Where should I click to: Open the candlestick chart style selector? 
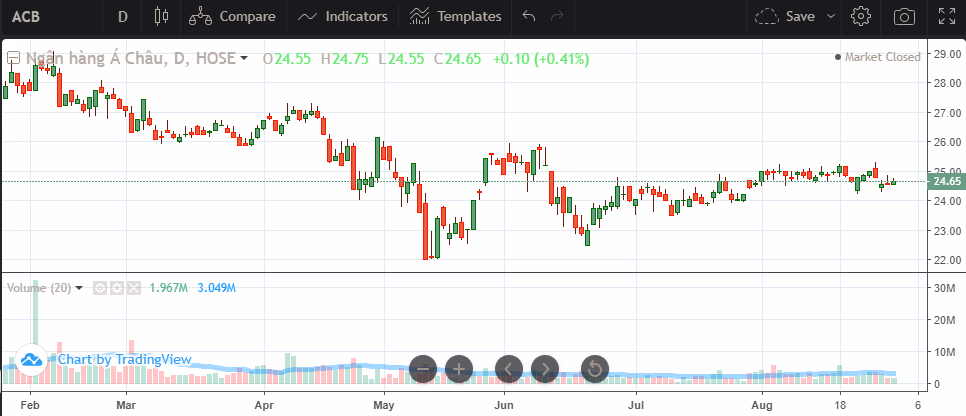(x=162, y=16)
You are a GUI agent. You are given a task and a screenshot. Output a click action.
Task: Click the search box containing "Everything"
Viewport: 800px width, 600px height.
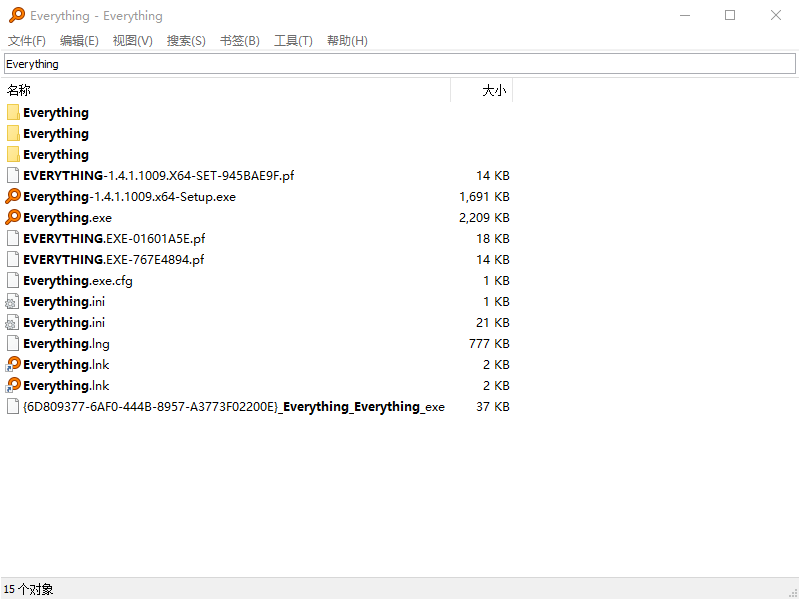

=== Problem statement ===
Give back the lines above word for word, leaving out the pictures.

=== Response to the task ===
Where should I click to: Open the candlestick chart style selector? 
(x=162, y=16)
You are a GUI agent. You are given a task and a screenshot. Output a click action.
Task: Click the search box containing "Everything"
Viewport: 800px width, 600px height.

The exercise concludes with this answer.